Dance/NYC announces that Alejandra Duque Cifuentes will step aside as Executive Director of Dance/NYC as she shifts into a new role as the organization’s Strategy and Research Consultant, effective January 1, 2023. An experienced interim leadership team will continue to advance Dance/NYC's important operational and programmatic work while the organization’s Board of Directors simultaneously establishes a Strategic Leadership Committee responsible for assessing and identifying a new bespoke leadership model for the organization.
Dance/NYC’s goal is to establish a new paradigm of more democratic and collectively-driven leadership–one that distributes decision-making and representational responsibilities to engender sustainable, creative, and responsive engagement with the dance field. In doing so, it aims to center wellness as a manifestation of its values of justice, equity and inclusion in order to embody the change-making it advocates for in the field—a goal born out of its work with Liberation-Based Therapy, spearheaded by artist, cultural worker and licensed therapist Tanisha Sabine Christie MA LCSW. To support these efforts, Ms. Duque Cifuentes will advise the interim leadership team, support the organization in memorializing its processes, and continue to lead the Dance Industry Census through its completion in her role as Strategy and Research Consultant.

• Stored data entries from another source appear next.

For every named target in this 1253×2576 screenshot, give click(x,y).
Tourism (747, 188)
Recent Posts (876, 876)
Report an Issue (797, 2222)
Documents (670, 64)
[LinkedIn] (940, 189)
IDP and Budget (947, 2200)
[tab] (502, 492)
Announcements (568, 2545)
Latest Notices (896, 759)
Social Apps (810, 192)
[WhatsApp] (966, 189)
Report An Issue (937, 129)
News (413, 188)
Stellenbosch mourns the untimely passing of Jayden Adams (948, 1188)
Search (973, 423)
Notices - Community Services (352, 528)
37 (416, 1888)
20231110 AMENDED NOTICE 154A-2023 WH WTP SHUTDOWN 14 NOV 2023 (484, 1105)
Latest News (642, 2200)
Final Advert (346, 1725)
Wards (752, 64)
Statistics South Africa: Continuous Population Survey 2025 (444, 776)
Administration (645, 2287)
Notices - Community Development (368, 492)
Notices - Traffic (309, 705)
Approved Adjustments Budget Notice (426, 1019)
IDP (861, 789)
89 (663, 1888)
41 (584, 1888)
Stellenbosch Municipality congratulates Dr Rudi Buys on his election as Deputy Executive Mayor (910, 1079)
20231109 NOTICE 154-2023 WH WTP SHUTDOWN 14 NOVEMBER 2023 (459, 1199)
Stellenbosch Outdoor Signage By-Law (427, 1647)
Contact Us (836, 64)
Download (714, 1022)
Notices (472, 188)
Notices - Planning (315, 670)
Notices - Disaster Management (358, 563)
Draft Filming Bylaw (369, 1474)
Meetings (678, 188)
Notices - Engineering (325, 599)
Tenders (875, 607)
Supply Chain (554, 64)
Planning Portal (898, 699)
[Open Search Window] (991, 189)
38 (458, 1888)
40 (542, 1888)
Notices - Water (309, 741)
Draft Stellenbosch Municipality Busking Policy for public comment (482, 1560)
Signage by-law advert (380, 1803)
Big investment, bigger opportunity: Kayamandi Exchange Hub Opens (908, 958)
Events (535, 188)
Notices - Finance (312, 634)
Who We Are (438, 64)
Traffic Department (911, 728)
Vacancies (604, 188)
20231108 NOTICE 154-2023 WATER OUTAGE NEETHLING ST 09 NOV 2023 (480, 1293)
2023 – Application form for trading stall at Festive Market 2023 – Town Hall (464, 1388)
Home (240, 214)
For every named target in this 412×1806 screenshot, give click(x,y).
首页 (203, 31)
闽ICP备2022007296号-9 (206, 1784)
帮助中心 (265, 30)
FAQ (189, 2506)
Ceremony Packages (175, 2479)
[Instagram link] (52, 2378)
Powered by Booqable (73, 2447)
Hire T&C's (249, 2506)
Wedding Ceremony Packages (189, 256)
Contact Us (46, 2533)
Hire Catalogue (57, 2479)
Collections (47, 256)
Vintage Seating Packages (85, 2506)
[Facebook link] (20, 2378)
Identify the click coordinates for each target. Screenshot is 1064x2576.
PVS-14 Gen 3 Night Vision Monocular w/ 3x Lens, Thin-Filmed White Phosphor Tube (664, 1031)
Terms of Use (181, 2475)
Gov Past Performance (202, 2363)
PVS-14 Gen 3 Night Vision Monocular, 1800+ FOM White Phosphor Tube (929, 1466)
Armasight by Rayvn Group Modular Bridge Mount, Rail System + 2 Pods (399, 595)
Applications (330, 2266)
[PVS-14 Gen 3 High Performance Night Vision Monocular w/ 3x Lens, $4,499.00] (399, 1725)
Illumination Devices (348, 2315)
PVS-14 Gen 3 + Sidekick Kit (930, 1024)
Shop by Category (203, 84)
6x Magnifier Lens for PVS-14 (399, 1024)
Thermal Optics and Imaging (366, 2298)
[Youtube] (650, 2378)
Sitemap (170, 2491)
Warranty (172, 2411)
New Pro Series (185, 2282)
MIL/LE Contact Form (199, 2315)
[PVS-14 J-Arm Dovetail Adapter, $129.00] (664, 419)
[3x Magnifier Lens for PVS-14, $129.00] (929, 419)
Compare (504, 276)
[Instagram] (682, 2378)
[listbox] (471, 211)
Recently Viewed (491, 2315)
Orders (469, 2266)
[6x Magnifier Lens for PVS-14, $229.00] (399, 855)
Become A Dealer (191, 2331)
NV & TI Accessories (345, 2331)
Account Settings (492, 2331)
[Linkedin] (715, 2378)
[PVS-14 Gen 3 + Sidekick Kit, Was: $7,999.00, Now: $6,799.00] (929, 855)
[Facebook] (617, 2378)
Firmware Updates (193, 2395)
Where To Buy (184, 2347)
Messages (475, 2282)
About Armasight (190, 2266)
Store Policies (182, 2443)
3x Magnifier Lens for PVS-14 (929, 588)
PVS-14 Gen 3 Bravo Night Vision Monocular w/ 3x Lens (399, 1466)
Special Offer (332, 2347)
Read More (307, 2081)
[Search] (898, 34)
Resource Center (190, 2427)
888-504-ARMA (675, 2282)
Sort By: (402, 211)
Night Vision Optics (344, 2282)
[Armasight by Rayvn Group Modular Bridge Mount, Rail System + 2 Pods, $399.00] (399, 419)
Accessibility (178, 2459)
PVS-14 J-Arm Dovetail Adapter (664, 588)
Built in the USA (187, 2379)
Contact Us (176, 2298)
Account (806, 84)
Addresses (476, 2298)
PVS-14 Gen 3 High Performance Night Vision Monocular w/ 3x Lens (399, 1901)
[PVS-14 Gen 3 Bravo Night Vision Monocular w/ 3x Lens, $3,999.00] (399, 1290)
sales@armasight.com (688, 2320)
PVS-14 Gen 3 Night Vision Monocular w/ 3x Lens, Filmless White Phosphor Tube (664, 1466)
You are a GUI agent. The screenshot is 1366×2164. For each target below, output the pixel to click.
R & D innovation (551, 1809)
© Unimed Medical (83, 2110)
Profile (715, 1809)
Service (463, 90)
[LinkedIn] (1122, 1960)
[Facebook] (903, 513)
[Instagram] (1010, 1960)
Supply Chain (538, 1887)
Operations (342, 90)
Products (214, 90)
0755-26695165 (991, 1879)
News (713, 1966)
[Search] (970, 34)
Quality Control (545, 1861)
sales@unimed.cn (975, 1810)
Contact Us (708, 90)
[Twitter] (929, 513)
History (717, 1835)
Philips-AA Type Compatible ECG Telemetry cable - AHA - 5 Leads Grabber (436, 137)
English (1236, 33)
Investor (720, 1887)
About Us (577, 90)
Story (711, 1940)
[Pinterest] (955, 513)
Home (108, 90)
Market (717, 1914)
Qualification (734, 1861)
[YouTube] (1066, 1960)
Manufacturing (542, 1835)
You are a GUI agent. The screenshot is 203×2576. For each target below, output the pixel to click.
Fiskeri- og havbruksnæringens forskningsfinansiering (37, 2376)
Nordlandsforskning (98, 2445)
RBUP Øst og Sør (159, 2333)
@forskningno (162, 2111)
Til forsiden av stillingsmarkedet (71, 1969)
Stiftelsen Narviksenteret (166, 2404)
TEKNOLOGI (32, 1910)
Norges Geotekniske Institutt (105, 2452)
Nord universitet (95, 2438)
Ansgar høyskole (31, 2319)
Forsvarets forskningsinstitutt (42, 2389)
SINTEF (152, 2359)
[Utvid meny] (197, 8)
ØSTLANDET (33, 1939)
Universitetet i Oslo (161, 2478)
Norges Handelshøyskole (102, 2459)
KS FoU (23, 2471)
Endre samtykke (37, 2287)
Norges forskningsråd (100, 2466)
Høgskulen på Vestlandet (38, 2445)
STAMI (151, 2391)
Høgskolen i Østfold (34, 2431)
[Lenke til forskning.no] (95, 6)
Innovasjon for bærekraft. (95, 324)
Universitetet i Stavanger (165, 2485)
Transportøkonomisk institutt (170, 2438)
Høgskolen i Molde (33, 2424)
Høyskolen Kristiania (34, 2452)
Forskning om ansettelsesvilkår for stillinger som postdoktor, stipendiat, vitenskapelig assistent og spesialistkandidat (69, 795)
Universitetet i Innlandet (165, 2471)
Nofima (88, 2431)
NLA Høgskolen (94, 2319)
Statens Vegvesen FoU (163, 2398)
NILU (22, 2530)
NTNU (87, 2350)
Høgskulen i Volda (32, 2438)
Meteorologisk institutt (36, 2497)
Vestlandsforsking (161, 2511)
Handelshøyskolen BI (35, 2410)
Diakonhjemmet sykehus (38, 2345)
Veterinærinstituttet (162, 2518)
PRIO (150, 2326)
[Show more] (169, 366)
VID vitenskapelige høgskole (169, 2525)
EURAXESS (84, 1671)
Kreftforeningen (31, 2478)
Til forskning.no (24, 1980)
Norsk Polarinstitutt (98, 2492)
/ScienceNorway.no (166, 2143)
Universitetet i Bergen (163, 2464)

After joining Dance/NYC in 2015 as a part-time temporary employee, Ms. Duque Cifuentes rose in its ranks to then helm the organization through unprecedented times. In her 7-year tenure, she led Dance/NYC through a pandemic that impacted the performing arts like no other sector, where she led the distribution of over $1.55 million in relief support to the dance community. Internally, she doubled the organization’s budget and increased the staffing infrastructure while creating wage and salary standards for its workers for the first time in the organization’s history. Externally, she led the creation of the organization’s justice, equity, and inclusion initiatives, expanded the reach of its annual Symposium, distributed over $5.45 million in financial support to the field through Dance/NYC’s ongoing grantmaking programs, and launched its groundbreaking Dance Industry Census and Dance. Workforce. Resilience. Initiative aimed at addressing economic inequity in the sector. She emerged as a significant advocate for the dance industry, launching the #ArtistsAreNecessaryWorkers campaign in 2020, ensuring that dance had a seat at every table where decisions about its workforce were being made.